Follow the links from the list of undergraduate majors for suggested introductory courses as well as the complete requirements of majors. Look over the list of available General Education courses for introductory courses that look interesting and might be potential majors. If you decide not to major in the subject, you can still count the course toward general education requirements. An undecided major advisor can also point you in the right direction regarding the recommended introductory classes for a given program.

Talk with department advisors

Department advisors are some of the best resources on campus because their knowledge of their department spans the continuum from minute details about degree requirements, faculty, and courses (e.g., “That course is only offered every other year, and you never want to take it at the same time as this class.”) to broad intellectual issues of theory and philosophy (e.g., “Professor X’s research all springs from her theory of X, Y, Z”). They can help you form a picture of what the academic culture of the major is like and can put you in touch with faculty or other students in the program.

Talk with faculty in the major

Perhaps you’re thinking of majoring in an area you’re taking a class in this semester. Go to office hours and talk to your instructor about his or her interests and background in the discipline. Remember: this person has dedicated his or her life to the subject, to its advancement and its dissemination. If anyone could give you the lowdown of that major, a faculty member can. Faculty can tell you about courses, career paths, and will be able to recommend the top journals of the discipline for you to peruse the current research in the area. If you’re not in a class with someone, ask the department advisor who to talk with. Faculty are busy, but they will be happy to share with someone who is genuinely interested in their field.

Talk with students already declared in the major

To get the ultimate insider’s view, talk with other students (like we had to tell you that!). Find out what drew them to the major, what their experience has been in the program (both in and out of the classroom), what they hope to do in the future, and what the good opportunities are. And remember that all students are different – just because one person likes or dislikes a field of study doesn’t mean you’ll feel the same way. Keep in mind how you may be different in terms of your preferences and goals from others.
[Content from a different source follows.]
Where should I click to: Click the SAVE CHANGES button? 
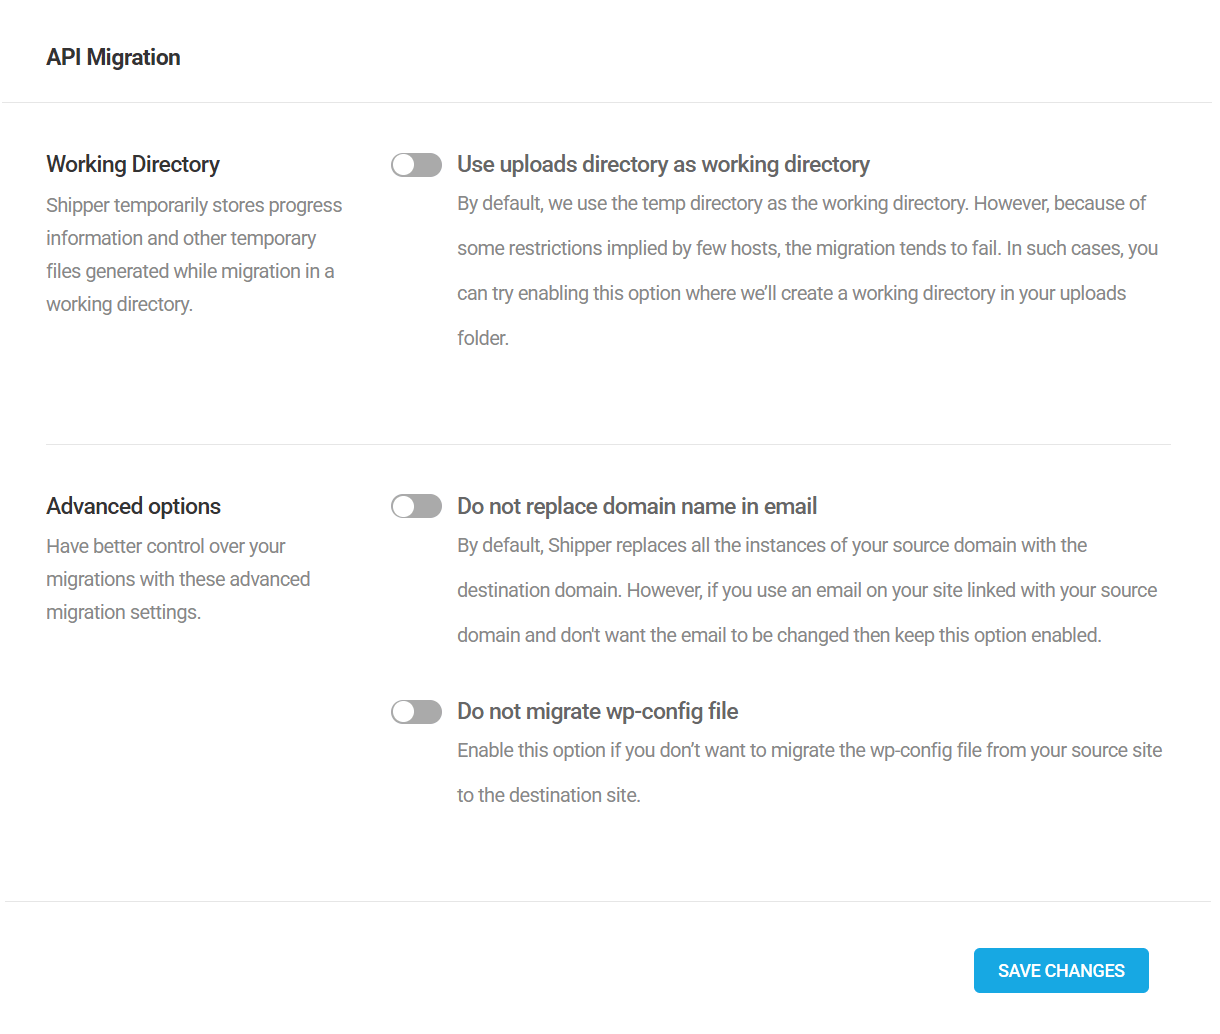point(1061,970)
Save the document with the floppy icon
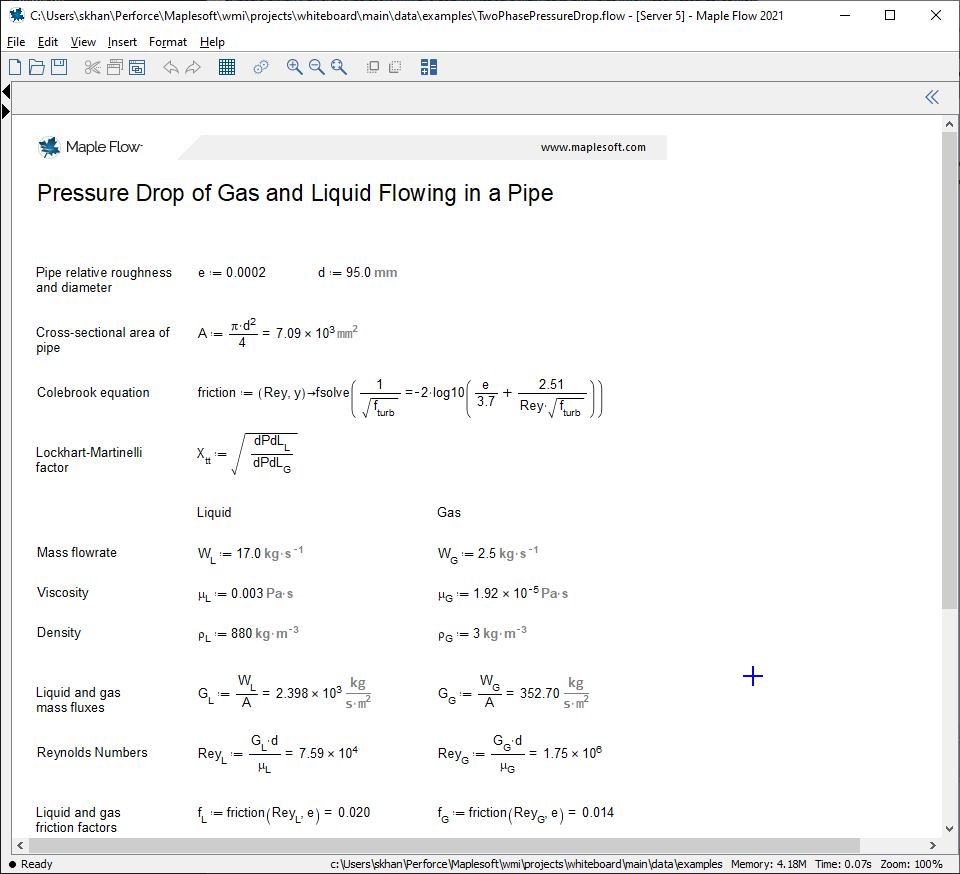Screen dimensions: 960x874 point(59,67)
Get a job or an internship

There’s sometimes no way to know if you like something until you do it. Work with the department advisor, the Career Center, the Volunteer Center, or the Joint Educational Project to get some leads on jobs, internships, and service opportunities.

Do undergraduate research

USC brings in over $500 million in research funding each year. There is a huge amount of research going on at all times. And many of those research projects rely on undergraduate research assistants to get the work done. Take advantage of one of the great resources USC has to offer, and try your hand at research. For many students, doing the actual research of a discipline can be just the spark needed to light a passion. To find opportunities, connect with the Undergraduate Research & Discovery Programs and department advisors.

Talk with a career counselor

Although majors and careers are certainly not the same thing, the same skills that make career counselors good at helping people find their career passion might be directed to help you find your academic passion.

The Career Center also offers the Myers-Briggs Type Indicator (MBTI) and Strong Interest Inventory (SII), both widely used career assessment tools which may also shed light onto your academic interests. You may learn something new about yourself, may confirm what you already knew about yourself, or perhaps see things from a different perspective. In any case, it is fun to hear the interpretations.

Visit the Career Center to see how they can assist you.